Pattern matching can be really powerful, but mixed with pythons general move away from functional programming (such as hiding away reduce in functools), it might very well turn out to be a double-edged sword.
You can move reduce but you can never take it away. All languages are going towards the same bag of features, gradual typing, GADTs, CTFE/Const expr, pattern matching.
Basically every language will crib from ML until ML is everywhere.
You also set the direction of Python and how it approaches functional programming and idioms. The functional language you want is already here.
The fact that we don’t need to use MacroPy to enable pattern matching is pretty nice. Python 3.10 feels like the 2.1/2.2 release did.
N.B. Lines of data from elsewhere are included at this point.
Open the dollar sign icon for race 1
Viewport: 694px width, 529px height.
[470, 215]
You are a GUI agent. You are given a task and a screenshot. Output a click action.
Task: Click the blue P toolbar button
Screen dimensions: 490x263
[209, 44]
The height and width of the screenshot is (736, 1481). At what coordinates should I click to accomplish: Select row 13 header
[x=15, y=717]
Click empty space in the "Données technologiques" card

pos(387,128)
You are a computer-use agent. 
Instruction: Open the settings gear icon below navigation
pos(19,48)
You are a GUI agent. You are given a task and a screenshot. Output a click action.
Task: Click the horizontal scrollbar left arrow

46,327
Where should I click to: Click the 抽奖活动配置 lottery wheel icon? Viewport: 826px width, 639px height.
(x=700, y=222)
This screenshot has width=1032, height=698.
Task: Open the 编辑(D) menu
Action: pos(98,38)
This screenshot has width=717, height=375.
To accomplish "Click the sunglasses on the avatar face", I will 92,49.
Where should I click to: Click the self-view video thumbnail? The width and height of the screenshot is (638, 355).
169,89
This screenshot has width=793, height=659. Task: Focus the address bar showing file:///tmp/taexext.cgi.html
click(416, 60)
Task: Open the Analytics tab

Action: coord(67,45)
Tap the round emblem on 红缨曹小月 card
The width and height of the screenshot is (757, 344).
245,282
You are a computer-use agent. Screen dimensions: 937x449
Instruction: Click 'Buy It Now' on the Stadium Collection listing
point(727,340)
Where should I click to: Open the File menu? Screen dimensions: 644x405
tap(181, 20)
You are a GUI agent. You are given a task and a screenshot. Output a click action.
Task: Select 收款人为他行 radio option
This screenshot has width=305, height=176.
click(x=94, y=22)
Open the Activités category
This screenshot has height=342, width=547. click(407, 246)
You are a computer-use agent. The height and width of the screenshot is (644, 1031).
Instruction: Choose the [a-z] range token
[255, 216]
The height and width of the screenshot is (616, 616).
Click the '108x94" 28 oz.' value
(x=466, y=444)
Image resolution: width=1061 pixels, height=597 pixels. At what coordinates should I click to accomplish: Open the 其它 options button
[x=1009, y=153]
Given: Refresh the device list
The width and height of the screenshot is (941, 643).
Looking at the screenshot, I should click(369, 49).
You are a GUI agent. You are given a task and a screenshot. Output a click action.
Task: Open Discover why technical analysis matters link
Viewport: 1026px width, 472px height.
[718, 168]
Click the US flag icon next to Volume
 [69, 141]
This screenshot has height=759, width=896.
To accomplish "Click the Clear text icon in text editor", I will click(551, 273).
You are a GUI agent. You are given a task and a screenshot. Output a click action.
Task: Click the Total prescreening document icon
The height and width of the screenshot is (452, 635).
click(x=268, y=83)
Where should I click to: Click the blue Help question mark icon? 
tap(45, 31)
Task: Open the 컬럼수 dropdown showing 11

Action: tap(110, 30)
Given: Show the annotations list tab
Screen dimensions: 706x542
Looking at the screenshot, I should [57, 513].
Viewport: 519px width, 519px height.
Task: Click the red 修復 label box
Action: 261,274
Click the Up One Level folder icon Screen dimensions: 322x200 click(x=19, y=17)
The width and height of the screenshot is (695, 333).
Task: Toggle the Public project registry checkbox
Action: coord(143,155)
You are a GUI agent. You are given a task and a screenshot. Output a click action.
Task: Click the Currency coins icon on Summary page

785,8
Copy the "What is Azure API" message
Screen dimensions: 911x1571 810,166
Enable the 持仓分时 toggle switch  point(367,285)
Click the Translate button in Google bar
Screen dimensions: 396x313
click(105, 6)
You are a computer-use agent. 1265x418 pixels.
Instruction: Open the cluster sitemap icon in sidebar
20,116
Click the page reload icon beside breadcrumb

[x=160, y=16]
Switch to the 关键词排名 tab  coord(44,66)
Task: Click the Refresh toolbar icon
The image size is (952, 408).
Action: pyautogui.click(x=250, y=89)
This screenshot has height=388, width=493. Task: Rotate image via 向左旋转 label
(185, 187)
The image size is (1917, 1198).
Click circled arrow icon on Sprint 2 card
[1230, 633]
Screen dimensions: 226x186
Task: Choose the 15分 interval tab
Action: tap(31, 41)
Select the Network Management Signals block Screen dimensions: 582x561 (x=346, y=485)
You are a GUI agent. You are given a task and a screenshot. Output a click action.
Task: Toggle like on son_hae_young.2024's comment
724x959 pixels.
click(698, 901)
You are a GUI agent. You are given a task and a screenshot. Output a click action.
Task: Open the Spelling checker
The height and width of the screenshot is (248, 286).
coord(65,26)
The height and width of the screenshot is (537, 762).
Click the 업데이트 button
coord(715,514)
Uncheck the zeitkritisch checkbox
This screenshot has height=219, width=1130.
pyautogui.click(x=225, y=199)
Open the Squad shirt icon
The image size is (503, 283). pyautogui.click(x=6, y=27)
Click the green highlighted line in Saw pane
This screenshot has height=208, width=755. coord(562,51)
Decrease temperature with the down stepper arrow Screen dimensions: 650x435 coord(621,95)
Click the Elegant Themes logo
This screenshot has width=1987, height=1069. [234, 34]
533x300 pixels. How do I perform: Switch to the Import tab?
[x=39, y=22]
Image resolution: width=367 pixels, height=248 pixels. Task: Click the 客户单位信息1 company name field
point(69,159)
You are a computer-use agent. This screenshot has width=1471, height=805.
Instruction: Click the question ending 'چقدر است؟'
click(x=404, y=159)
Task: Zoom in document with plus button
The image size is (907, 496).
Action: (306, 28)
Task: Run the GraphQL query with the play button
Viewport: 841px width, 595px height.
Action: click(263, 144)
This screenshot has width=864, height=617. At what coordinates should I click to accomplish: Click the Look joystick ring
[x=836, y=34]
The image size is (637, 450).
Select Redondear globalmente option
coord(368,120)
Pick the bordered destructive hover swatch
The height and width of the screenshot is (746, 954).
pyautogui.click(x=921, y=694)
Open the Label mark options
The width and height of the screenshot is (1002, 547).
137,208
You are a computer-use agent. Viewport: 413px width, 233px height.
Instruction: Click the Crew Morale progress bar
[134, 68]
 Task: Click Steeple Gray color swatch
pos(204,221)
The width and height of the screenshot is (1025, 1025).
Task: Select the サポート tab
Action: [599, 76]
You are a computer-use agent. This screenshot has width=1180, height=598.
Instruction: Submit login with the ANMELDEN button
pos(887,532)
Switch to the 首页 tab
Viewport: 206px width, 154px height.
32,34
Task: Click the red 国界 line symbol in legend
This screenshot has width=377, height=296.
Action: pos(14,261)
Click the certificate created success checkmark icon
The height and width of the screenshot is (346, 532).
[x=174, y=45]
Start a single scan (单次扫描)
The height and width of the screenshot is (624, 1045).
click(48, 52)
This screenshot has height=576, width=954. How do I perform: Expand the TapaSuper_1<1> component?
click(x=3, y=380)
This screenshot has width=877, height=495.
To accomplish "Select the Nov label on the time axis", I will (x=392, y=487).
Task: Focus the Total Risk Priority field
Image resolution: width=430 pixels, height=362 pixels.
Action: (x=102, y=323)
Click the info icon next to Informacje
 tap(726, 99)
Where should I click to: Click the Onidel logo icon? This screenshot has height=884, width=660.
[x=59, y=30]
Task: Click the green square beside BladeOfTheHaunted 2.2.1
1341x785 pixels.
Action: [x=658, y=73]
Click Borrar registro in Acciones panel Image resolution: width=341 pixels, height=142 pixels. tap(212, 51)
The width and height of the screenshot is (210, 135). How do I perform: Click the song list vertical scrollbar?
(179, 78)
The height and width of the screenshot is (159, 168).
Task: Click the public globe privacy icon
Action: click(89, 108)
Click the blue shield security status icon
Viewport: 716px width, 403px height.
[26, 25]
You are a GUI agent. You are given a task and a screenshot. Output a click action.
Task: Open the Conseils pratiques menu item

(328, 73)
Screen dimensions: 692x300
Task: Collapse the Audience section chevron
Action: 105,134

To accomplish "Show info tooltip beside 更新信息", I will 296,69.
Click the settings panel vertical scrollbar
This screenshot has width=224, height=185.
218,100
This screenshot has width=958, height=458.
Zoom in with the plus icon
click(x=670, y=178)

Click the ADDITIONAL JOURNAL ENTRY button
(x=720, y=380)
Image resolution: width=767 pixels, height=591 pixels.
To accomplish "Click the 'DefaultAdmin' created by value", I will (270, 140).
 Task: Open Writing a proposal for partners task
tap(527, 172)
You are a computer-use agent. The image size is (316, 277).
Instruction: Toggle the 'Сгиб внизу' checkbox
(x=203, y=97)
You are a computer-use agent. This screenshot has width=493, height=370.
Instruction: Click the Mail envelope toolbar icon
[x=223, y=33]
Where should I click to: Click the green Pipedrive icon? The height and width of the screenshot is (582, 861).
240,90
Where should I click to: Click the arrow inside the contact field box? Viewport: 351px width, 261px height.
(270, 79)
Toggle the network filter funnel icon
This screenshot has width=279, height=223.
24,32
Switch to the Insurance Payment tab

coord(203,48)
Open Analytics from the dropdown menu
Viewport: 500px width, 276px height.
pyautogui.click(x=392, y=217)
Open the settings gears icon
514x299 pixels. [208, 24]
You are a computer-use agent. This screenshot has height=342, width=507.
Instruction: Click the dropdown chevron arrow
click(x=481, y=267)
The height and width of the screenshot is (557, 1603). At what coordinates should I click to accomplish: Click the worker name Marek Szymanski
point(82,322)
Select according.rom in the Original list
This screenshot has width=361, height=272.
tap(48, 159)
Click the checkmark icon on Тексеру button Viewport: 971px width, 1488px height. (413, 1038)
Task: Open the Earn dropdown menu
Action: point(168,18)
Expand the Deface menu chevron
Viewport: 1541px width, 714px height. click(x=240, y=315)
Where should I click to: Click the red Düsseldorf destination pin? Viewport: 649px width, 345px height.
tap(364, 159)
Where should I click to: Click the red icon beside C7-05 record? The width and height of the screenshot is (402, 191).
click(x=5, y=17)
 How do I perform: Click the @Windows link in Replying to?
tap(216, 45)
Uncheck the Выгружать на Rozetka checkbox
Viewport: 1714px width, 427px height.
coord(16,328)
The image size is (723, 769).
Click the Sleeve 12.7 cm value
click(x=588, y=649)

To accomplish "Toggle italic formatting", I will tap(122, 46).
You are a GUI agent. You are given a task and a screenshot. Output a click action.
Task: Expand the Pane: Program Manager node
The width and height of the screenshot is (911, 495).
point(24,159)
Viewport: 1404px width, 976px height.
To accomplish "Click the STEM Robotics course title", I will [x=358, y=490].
Wait, that’s the swtich-case from C.
As far as I know, that only deals with specific values. Python’s let you match on structure, with things like checking for isinstance, hasattr, len, and key in map. It also features guards.
key in map
Not quite, this could cause confusion: https://brennan.io/2021/02/09/so-python/
See the PEP for some examples: https://www.python.org/dev/peps/pep-0622/
It’s more like a rust’s match or an elixir’s case than a C’s switch.
Based off the title I was expecting something like in-language regexp like stuff. Indeed it looks like switch case support (but probably with more matching flexibility than C).
Python never ceases to amaze me. So complex in some ways, so simple in others.
Pattern matching is a well-known and pre-eminent feature in many other languages. In statically-typed languages it even has an exhaustivity check which tells you if you didn’t cover all cases. E.g. check out this function that implements fizzbuzz in OCaml:
let fizzbuzz n = match n mod 3, n mod 5 with
| 0, 0 -> "FizzBuzz"
| 0, _ -> "Fizz"
| _, 0 -> "Buzz"
It compiles with a warning (which can be set to error):
Warning 8: this pattern-matching is not exhaustive.
Here is an example of a case that is not matched:
If you add a final case:
| _ -> string_of_int n
It compiles successfully. As it happens, when implementing fizzbuzz we need to handle the case where the number is not a multiple of 3 or 5. And the compiler catches that.
Would be cool if all these new types of patterns could also be used in places where we already have more primitive pattern matching (assignments / for loops) but couldnt find anything about that.
Does anyone know anything about that?
Indeed, in Haskell or OCaml, pattern matching is much more pervasive, and algebraic types make it much nicer to use. Still, even what they did in Python is quite useful in many cases. It’s not the first case of a dynamically typed language to do that either: Erlang has been doing it for a long time.
And Prolog before that.
This is nice. It actually adds some safety if you structure your code properly.